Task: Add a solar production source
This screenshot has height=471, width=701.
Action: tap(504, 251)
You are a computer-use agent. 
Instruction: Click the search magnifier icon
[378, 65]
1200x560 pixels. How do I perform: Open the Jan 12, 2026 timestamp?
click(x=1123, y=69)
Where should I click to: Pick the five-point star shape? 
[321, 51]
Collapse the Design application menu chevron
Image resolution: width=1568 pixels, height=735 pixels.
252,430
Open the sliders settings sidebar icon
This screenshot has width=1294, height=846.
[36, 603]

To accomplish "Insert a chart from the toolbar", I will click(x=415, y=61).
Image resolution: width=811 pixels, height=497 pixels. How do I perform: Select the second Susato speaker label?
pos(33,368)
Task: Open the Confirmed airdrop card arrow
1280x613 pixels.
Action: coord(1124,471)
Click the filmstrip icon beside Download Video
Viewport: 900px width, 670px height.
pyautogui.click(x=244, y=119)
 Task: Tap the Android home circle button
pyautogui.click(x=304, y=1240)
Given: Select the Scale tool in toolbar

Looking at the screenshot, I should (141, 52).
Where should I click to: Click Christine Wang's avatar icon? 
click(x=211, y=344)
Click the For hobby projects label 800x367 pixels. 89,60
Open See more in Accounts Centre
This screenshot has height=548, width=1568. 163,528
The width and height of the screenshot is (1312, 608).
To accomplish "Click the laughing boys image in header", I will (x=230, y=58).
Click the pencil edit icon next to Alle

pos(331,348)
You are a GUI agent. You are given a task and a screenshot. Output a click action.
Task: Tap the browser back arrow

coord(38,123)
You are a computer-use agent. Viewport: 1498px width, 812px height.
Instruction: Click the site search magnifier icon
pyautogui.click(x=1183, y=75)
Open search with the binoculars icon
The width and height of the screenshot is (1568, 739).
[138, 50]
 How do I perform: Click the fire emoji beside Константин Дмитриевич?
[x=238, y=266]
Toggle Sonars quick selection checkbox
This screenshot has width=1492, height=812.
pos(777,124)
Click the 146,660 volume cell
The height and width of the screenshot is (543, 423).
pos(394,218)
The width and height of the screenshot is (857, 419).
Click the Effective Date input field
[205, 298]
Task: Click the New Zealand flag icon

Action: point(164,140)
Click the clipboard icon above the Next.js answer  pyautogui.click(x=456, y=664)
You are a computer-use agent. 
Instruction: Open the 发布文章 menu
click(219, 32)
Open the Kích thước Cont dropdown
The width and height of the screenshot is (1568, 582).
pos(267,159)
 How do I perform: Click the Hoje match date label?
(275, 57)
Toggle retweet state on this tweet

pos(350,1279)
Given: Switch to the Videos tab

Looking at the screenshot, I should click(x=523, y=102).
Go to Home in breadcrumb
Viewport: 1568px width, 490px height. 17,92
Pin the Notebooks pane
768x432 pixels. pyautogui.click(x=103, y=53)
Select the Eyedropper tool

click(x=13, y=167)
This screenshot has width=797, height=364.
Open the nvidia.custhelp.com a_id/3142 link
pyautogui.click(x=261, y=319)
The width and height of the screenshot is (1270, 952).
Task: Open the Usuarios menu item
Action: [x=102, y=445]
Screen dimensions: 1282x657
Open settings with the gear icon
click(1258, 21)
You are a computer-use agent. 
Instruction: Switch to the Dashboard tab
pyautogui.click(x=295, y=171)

Instructions for the task »
Which lines of the records above contain the word "will"? Report each one in full.

Finished task »
To accomplish "Insert a chart from the toolbar", I will click(x=415, y=61).
To accomplish "Click the laughing boys image in header", I will (x=230, y=58).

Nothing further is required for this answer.